Antofagasta is a Chilean harbor town located about a quarter of the way down the coast of the shoestring nation. If you traveled inland from the town, you’d come close to where the borders of Bolivia and Argentina meet. Back in 1905, Antofagasta was a boom town; it owed its existence to the mining of first silver then copper in the nearby Andes Mountains. And it was the scene of a brutal killing of a young police officer on fateful August evening of that year.
It seems that a couple of drunks in a bar started something. They either mouthed off to the wrong person or the wrong person mouthed off to them. Pistols were brandished. Sensing that some frontier-style violence was about to happen, the barkeep sent word to the local constabulary that they had better come to the cantina, quickly. When the police arrived, the officers told the brawlers to take their disagreement outside, to the street, that the establishment wanted no trouble inside. As the argument began to move through the saloon doors, a shot rang out. One of the police officers was instantly killed at close range by a pistol.
Well, in the ensuing chaos, an arrest was made. It seems that the man who did the shooting was actually an American, one Frank Boyd. He argued that his Smith & Wesson revolver went off accidently, but that didn’t make the policeman any less dead. The 24-year-old officer, Arturo González, was buried the next day with full police honors, including a procession, marching band and the flower-bedecked hearse. His beautiful young widow and two-year-old son followed closely behind.
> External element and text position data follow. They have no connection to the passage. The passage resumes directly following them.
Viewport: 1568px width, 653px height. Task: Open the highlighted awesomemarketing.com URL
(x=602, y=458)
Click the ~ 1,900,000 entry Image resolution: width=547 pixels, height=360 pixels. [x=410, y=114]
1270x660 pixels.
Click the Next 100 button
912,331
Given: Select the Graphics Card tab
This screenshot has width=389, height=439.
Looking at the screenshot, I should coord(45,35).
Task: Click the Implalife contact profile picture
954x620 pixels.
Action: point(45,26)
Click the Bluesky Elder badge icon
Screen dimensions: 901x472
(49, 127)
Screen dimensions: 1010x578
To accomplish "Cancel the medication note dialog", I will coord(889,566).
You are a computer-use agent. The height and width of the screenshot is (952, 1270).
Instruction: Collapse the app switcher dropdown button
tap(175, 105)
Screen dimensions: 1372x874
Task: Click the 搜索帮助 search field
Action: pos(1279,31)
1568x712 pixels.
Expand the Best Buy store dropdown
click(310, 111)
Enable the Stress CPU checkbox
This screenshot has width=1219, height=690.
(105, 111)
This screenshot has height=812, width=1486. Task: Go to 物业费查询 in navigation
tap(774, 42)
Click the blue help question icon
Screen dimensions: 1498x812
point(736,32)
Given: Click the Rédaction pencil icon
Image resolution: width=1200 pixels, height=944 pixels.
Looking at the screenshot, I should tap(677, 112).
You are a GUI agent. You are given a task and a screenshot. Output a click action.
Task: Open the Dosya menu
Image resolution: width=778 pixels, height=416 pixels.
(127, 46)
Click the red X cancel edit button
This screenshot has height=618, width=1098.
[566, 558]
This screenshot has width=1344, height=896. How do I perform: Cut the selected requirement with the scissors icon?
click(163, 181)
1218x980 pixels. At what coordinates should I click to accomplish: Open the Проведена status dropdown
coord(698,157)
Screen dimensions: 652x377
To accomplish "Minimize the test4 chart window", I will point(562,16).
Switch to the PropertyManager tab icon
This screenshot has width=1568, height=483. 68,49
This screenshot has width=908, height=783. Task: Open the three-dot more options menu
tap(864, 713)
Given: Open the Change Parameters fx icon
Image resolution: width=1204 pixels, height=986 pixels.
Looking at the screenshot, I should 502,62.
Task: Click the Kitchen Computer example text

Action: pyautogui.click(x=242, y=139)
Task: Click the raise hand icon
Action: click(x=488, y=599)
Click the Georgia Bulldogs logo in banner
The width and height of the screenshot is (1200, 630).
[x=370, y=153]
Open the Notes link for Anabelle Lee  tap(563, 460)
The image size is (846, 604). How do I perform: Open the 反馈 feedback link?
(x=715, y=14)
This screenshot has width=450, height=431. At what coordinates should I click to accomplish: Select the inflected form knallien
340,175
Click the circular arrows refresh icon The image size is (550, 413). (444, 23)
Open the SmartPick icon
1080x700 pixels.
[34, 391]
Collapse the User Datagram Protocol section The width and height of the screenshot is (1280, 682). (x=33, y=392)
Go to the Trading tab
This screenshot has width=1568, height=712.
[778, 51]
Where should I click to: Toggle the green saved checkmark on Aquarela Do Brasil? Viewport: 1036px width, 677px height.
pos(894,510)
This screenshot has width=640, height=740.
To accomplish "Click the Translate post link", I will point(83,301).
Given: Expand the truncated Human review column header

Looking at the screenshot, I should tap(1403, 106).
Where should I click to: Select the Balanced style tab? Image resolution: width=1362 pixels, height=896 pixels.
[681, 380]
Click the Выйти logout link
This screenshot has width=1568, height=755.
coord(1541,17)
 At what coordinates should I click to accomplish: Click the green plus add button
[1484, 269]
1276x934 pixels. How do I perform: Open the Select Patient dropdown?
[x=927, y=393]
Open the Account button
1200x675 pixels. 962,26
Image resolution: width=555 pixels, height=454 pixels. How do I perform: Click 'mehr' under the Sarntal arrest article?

Boyd appealed to the US Consulate for help. The US representative, one Frank Aller, posted $50,000 bond and stated that he would allow Boyd to stay in his house as a condition of his release. At the bond hearing, Boyd’s business partner, a man called Thomas Fisher, testified that, while he was not present at the shooting, that he could vouch for Boyd’s character, saying that they two had come to that part of South America to invest in the cattle business. He further swore that he trusted Frank Boyd with his life. The release of Frank Boyd was granted.
Well, you can guess what happened. Boyd (and Fisher) skipped out of Antofagasta the next day and never looked back, leaving the family of Officer González without anyone held responsible for his death and the US Consulate $50,000 poorer. But legend says that within a couple of years later the pair would be killed by Bolivian troops in a shootout, so maybe justice of a sort was served.
But we can’t be 100% sure what really happened after Antofagasta to Fisher and Boyd, better known to you as Butch Cassidy and the Sundance Kid.